__Task directions__. Please output exactly the part of the records below that opens with the line containing "مطالب جدید (514, 151)" and closes with the line containing "БЛОКИ СЕРИИ 500 PERIMETER (92, 353)", both lines included, and nothing else.

__Records for this task__.

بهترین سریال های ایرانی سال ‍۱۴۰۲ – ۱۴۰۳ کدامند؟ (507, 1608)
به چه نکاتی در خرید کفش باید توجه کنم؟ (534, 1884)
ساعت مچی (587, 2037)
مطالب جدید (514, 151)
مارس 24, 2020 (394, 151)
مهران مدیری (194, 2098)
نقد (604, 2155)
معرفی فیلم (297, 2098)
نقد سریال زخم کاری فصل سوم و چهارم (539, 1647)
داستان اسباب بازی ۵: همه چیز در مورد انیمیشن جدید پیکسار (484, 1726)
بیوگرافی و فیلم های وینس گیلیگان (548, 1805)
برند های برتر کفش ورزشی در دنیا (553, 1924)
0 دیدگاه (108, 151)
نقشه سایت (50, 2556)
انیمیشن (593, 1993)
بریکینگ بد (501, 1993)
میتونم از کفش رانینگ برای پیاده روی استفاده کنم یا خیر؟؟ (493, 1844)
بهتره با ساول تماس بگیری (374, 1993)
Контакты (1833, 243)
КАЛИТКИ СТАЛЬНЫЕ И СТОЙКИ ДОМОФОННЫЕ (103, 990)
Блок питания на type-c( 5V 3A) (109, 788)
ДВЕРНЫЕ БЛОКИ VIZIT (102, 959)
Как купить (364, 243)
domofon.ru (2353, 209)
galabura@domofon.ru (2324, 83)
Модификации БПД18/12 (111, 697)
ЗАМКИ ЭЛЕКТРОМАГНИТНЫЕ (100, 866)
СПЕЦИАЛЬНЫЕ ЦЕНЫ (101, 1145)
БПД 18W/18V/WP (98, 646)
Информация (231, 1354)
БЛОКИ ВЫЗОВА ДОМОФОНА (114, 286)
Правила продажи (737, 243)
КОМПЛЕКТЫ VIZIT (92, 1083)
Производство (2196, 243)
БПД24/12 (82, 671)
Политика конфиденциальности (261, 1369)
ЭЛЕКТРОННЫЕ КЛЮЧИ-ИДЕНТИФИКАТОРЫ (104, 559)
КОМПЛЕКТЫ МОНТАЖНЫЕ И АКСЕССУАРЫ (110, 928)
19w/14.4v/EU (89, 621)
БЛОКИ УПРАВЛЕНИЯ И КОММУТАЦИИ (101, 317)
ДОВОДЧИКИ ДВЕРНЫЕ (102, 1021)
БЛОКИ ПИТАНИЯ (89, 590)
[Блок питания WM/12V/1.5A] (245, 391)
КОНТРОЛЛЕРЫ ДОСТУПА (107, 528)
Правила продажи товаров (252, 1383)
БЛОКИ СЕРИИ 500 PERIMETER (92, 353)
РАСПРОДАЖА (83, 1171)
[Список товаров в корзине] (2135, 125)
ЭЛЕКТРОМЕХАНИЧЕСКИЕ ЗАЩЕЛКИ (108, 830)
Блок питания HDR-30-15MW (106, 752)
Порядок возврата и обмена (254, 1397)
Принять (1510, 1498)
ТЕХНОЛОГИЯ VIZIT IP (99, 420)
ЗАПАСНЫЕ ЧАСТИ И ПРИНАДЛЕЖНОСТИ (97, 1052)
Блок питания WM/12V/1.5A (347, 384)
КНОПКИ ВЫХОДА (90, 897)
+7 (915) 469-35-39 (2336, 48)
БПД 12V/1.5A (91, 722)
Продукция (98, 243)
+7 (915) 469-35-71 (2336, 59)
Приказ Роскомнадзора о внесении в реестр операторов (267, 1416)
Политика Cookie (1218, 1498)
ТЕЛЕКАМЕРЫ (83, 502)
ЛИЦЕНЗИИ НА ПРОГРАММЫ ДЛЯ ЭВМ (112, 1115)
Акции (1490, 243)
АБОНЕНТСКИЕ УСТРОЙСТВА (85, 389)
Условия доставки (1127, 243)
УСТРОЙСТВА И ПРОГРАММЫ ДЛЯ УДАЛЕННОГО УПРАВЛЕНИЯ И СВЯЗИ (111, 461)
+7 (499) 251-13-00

__Expected answer__.
مطالب جدید (514, 151)
مارس 24, 2020 (394, 151)
مهران مدیری (194, 2098)
نقد (604, 2155)
معرفی فیلم (297, 2098)
نقد سریال زخم کاری فصل سوم و چهارم (539, 1647)
داستان اسباب بازی ۵: همه چیز در مورد انیمیشن جدید پیکسار (484, 1726)
بیوگرافی و فیلم های وینس گیلیگان (548, 1805)
برند های برتر کفش ورزشی در دنیا (553, 1924)
0 دیدگاه (108, 151)
نقشه سایت (50, 2556)
انیمیشن (593, 1993)
بریکینگ بد (501, 1993)
میتونم از کفش رانینگ برای پیاده روی استفاده کنم یا خیر؟؟ (493, 1844)
بهتره با ساول تماس بگیری (374, 1993)
Контакты (1833, 243)
КАЛИТКИ СТАЛЬНЫЕ И СТОЙКИ ДОМОФОННЫЕ (103, 990)
Блок питания на type-c( 5V 3A) (109, 788)
ДВЕРНЫЕ БЛОКИ VIZIT (102, 959)
Как купить (364, 243)
domofon.ru (2353, 209)
galabura@domofon.ru (2324, 83)
Модификации БПД18/12 (111, 697)
ЗАМКИ ЭЛЕКТРОМАГНИТНЫЕ (100, 866)
СПЕЦИАЛЬНЫЕ ЦЕНЫ (101, 1145)
БПД 18W/18V/WP (98, 646)
Информация (231, 1354)
БЛОКИ ВЫЗОВА ДОМОФОНА (114, 286)
Правила продажи (737, 243)
КОМПЛЕКТЫ VIZIT (92, 1083)
Производство (2196, 243)
БПД24/12 (82, 671)
Политика конфиденциальности (261, 1369)
ЭЛЕКТРОННЫЕ КЛЮЧИ-ИДЕНТИФИКАТОРЫ (104, 559)
КОМПЛЕКТЫ МОНТАЖНЫЕ И АКСЕССУАРЫ (110, 928)
19w/14.4v/EU (89, 621)
БЛОКИ УПРАВЛЕНИЯ И КОММУТАЦИИ (101, 317)
ДОВОДЧИКИ ДВЕРНЫЕ (102, 1021)
БЛОКИ ПИТАНИЯ (89, 590)
[Блок питания WM/12V/1.5A] (245, 391)
КОНТРОЛЛЕРЫ ДОСТУПА (107, 528)
Правила продажи товаров (252, 1383)
БЛОКИ СЕРИИ 500 PERIMETER (92, 353)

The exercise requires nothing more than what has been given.